While most of the technical differences between the various video and TV broadcasting standards (PAL, NTSC, SECAM) are easily overcome by today's software or hardware chips, there are three things that remain troublesome and where the ultimately perfect solution has yet to be invented: frame rate conversion, frame size conversion, and sound (re)synchronization.
On this page we will have a look at the basic principles in the techniques used to convert a PAL video to a NTSC video and vice versa. We will see that there often is a trade off between conversion speed and conversion quality.
Converting NTSC videos to PAL involves reducing the number of frames per second (fps) from 30 to 25. A cheap way to do this (time- and software wise) is to remove every sixth frame. This makes it possible to watch the video on a PAL system, but the video will have a visible skip every sixth of a second. If we are talking DV tapes, the height of each frame has to be expanded from 480 pixels to 576 pixels, which often is done either by adding 96 pixels of blank space or stretching the image vertically.
Converting from PAL to NTSC is the same thing in reverse. The height of each frame is either downscaled or cropped 96 pixels, and five frames added to every second. This will make the video seem to pause 1/30th of a second every sixth of a second.

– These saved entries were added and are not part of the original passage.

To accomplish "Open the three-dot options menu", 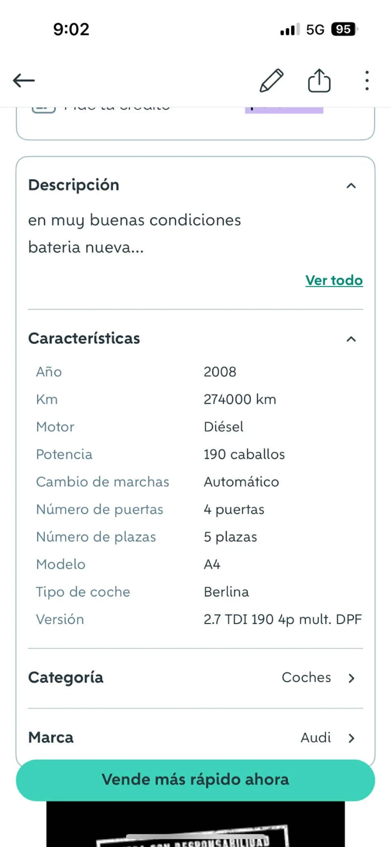I will pos(367,80).
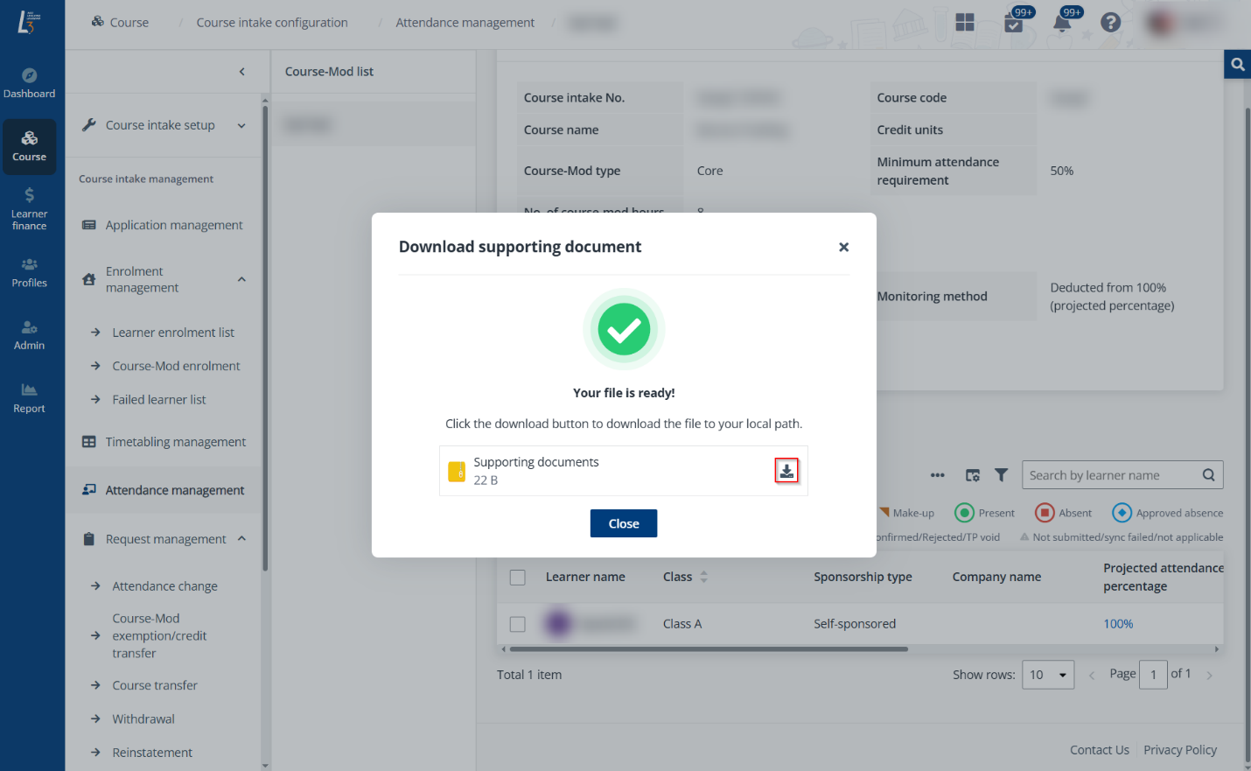Open the Learner finance section
Viewport: 1251px width, 771px height.
click(29, 208)
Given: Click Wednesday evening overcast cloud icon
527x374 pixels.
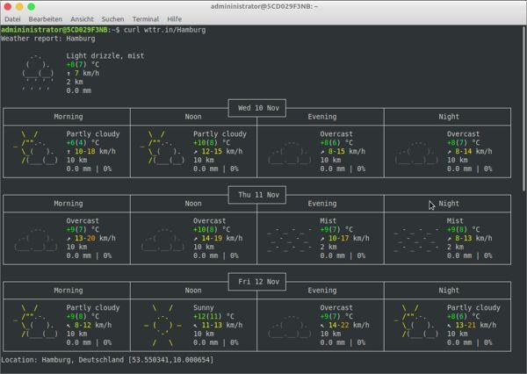Looking at the screenshot, I should 291,152.
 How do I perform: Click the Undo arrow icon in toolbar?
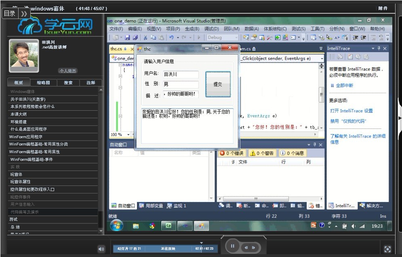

Another cheap method is to simply adjust the frame rate. Converting from NTSC to PAL will speed up the video by 4%, which will make everyone talk a little faster and with a higher pitch. Converting from PAL to NTSC slows down everything.
The better, but more intensive, way of converting between the broadcasting standards is to sort of blend the frames to match the new frame rate. The higher end, professional conversion software averages the information from one frame to the next by storing frames digitally in computer memory, comparing the stored frames, and adjusting each frame to produce natural motion. The better software can detect and differentiate between moving and stationary objects to further improve motion quality. The frame size still has to be cropped or stretched respectively, but the result will be much more pleasing to the eye.
These techniques are computationally very expensive and demanding processes. On slow systems, it may take 15-20 hours to convert just one hour of movie (if it works at all). At Video we only do broadcasting standard conversion the professional way. On our systems, it usually takes 6-8 hours to convert one hour of movie.